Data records
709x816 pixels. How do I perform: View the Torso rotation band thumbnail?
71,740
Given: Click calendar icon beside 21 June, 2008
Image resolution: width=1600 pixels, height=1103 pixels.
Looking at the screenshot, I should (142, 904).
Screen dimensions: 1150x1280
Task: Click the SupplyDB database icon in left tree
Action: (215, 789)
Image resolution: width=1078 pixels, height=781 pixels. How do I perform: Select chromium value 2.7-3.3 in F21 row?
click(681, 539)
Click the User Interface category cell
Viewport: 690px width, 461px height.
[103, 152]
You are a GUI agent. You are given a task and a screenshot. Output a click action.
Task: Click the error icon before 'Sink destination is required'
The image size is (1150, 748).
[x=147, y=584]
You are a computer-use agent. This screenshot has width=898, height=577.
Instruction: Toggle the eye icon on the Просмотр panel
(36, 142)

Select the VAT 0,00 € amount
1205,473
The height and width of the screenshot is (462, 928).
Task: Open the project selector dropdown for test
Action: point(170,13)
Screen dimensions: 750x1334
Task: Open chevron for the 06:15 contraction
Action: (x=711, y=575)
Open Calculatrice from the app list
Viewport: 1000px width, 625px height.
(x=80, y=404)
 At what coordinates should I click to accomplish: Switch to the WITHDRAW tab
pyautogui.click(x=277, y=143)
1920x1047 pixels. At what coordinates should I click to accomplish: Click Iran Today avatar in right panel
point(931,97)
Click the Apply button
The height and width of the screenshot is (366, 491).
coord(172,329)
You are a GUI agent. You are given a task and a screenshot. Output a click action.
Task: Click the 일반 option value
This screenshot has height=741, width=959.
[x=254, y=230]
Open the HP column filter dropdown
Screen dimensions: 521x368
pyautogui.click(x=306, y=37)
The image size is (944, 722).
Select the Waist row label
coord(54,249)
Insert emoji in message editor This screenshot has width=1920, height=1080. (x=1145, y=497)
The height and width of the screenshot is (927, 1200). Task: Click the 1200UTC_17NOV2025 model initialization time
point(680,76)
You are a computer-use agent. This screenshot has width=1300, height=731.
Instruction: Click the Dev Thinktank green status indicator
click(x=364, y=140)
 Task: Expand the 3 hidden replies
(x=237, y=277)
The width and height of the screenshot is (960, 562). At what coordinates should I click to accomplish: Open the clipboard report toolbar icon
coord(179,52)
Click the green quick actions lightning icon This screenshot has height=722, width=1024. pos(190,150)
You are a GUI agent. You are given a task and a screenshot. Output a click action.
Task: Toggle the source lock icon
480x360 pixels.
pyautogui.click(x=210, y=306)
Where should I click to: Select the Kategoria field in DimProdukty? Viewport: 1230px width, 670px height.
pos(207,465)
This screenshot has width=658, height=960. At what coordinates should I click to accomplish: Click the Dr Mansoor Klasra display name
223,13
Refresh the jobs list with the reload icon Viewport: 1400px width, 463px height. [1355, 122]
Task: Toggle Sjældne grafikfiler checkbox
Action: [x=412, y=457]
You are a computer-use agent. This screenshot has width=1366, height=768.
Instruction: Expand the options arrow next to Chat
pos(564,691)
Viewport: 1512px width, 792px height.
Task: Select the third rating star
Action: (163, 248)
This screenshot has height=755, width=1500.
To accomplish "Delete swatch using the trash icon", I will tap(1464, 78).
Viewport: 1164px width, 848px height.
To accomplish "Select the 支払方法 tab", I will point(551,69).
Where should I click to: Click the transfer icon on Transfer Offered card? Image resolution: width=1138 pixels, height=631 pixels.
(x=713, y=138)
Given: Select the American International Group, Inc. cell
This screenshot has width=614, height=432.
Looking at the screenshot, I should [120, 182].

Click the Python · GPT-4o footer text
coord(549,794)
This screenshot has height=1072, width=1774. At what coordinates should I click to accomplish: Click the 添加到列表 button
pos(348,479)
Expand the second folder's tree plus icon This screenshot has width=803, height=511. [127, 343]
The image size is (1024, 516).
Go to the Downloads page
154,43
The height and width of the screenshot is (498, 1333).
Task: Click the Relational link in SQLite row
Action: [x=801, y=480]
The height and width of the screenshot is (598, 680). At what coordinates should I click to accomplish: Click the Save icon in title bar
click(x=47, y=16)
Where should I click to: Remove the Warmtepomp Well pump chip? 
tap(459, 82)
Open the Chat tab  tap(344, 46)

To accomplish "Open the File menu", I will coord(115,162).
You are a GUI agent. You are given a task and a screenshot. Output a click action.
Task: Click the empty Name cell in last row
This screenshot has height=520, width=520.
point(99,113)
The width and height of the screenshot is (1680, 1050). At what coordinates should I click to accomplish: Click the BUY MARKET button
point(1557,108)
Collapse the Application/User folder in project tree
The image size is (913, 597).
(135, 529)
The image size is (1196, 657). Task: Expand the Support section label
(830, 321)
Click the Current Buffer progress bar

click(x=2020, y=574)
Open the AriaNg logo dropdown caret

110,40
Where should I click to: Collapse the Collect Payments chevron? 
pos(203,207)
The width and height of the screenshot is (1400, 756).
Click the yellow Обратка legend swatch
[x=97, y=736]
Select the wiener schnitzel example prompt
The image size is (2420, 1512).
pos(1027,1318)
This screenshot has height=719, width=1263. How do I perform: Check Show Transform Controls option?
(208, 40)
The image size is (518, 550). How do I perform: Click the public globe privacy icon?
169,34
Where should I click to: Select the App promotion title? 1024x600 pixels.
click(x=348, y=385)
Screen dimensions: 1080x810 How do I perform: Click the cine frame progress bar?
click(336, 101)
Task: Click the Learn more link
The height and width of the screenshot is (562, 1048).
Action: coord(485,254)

▶ **Exercise objective**
All the records above need to be set down again exactly as they were given.

▶ **Worked solution**
709x816 pixels. How do I perform: View the Torso rotation band thumbnail?
71,740
Given: Click calendar icon beside 21 June, 2008
Image resolution: width=1600 pixels, height=1103 pixels.
Looking at the screenshot, I should (142, 904).
Screen dimensions: 1150x1280
Task: Click the SupplyDB database icon in left tree
Action: (215, 789)
Image resolution: width=1078 pixels, height=781 pixels. How do I perform: Select chromium value 2.7-3.3 in F21 row?
click(681, 539)
Click the User Interface category cell
Viewport: 690px width, 461px height.
[103, 152]
You are a GUI agent. You are given a task and a screenshot. Output a click action.
Task: Click the error icon before 'Sink destination is required'
The image size is (1150, 748).
[x=147, y=584]
You are a computer-use agent. This screenshot has width=898, height=577.
Instruction: Toggle the eye icon on the Просмотр panel
(36, 142)

Select the VAT 0,00 € amount
1205,473
The height and width of the screenshot is (462, 928).
Task: Open the project selector dropdown for test
Action: point(170,13)
Screen dimensions: 750x1334
Task: Open chevron for the 06:15 contraction
Action: (x=711, y=575)
Open Calculatrice from the app list
Viewport: 1000px width, 625px height.
(x=80, y=404)
 At what coordinates should I click to accomplish: Switch to the WITHDRAW tab
pyautogui.click(x=277, y=143)
1920x1047 pixels. At what coordinates should I click to accomplish: Click Iran Today avatar in right panel
point(931,97)
Click the Apply button
The height and width of the screenshot is (366, 491).
coord(172,329)
You are a GUI agent. You are given a task and a screenshot. Output a click action.
Task: Click the 일반 option value
This screenshot has height=741, width=959.
[x=254, y=230]
Open the HP column filter dropdown
Screen dimensions: 521x368
pyautogui.click(x=306, y=37)
The image size is (944, 722).
Select the Waist row label
coord(54,249)
Insert emoji in message editor This screenshot has width=1920, height=1080. (x=1145, y=497)
The height and width of the screenshot is (927, 1200). Task: Click the 1200UTC_17NOV2025 model initialization time
point(680,76)
You are a computer-use agent. This screenshot has width=1300, height=731.
Instruction: Click the Dev Thinktank green status indicator
click(x=364, y=140)
 Task: Expand the 3 hidden replies
(x=237, y=277)
The width and height of the screenshot is (960, 562). At what coordinates should I click to accomplish: Open the clipboard report toolbar icon
coord(179,52)
Click the green quick actions lightning icon This screenshot has height=722, width=1024. pos(190,150)
You are a GUI agent. You are given a task and a screenshot. Output a click action.
Task: Toggle the source lock icon
480x360 pixels.
pyautogui.click(x=210, y=306)
Where should I click to: Select the Kategoria field in DimProdukty? Viewport: 1230px width, 670px height.
pos(207,465)
This screenshot has width=658, height=960. At what coordinates should I click to accomplish: Click the Dr Mansoor Klasra display name
223,13
Refresh the jobs list with the reload icon Viewport: 1400px width, 463px height. [1355, 122]
Task: Toggle Sjældne grafikfiler checkbox
Action: [x=412, y=457]
You are a computer-use agent. This screenshot has width=1366, height=768.
Instruction: Expand the options arrow next to Chat
pos(564,691)
Viewport: 1512px width, 792px height.
Task: Select the third rating star
Action: (163, 248)
This screenshot has height=755, width=1500.
To accomplish "Delete swatch using the trash icon", I will tap(1464, 78).
Viewport: 1164px width, 848px height.
To accomplish "Select the 支払方法 tab", I will point(551,69).
Where should I click to: Click the transfer icon on Transfer Offered card? Image resolution: width=1138 pixels, height=631 pixels.
(x=713, y=138)
Given: Select the American International Group, Inc. cell
This screenshot has width=614, height=432.
Looking at the screenshot, I should [120, 182].

Click the Python · GPT-4o footer text
coord(549,794)
This screenshot has height=1072, width=1774. At what coordinates should I click to accomplish: Click the 添加到列表 button
pos(348,479)
Expand the second folder's tree plus icon This screenshot has width=803, height=511. [127, 343]
The image size is (1024, 516).
Go to the Downloads page
154,43
The height and width of the screenshot is (498, 1333).
Task: Click the Relational link in SQLite row
Action: [x=801, y=480]
The height and width of the screenshot is (598, 680). At what coordinates should I click to accomplish: Click the Save icon in title bar
click(x=47, y=16)
Where should I click to: Remove the Warmtepomp Well pump chip? 
tap(459, 82)
Open the Chat tab  tap(344, 46)

To accomplish "Open the File menu", I will coord(115,162).
You are a GUI agent. You are given a task and a screenshot. Output a click action.
Task: Click the empty Name cell in last row
This screenshot has height=520, width=520.
point(99,113)
The width and height of the screenshot is (1680, 1050). At what coordinates should I click to accomplish: Click the BUY MARKET button
point(1557,108)
Collapse the Application/User folder in project tree
The image size is (913, 597).
(135, 529)
The image size is (1196, 657). Task: Expand the Support section label
(830, 321)
Click the Current Buffer progress bar

click(x=2020, y=574)
Open the AriaNg logo dropdown caret

110,40
Where should I click to: Collapse the Collect Payments chevron? 
pos(203,207)
The width and height of the screenshot is (1400, 756).
Click the yellow Обратка legend swatch
[x=97, y=736]
Select the wiener schnitzel example prompt
The image size is (2420, 1512).
pos(1027,1318)
This screenshot has height=719, width=1263. How do I perform: Check Show Transform Controls option?
(208, 40)
The image size is (518, 550). How do I perform: Click the public globe privacy icon?
169,34
Where should I click to: Select the App promotion title? 1024x600 pixels.
click(x=348, y=385)
Screen dimensions: 1080x810 How do I perform: Click the cine frame progress bar?
click(336, 101)
Task: Click the Learn more link
The height and width of the screenshot is (562, 1048).
Action: coord(485,254)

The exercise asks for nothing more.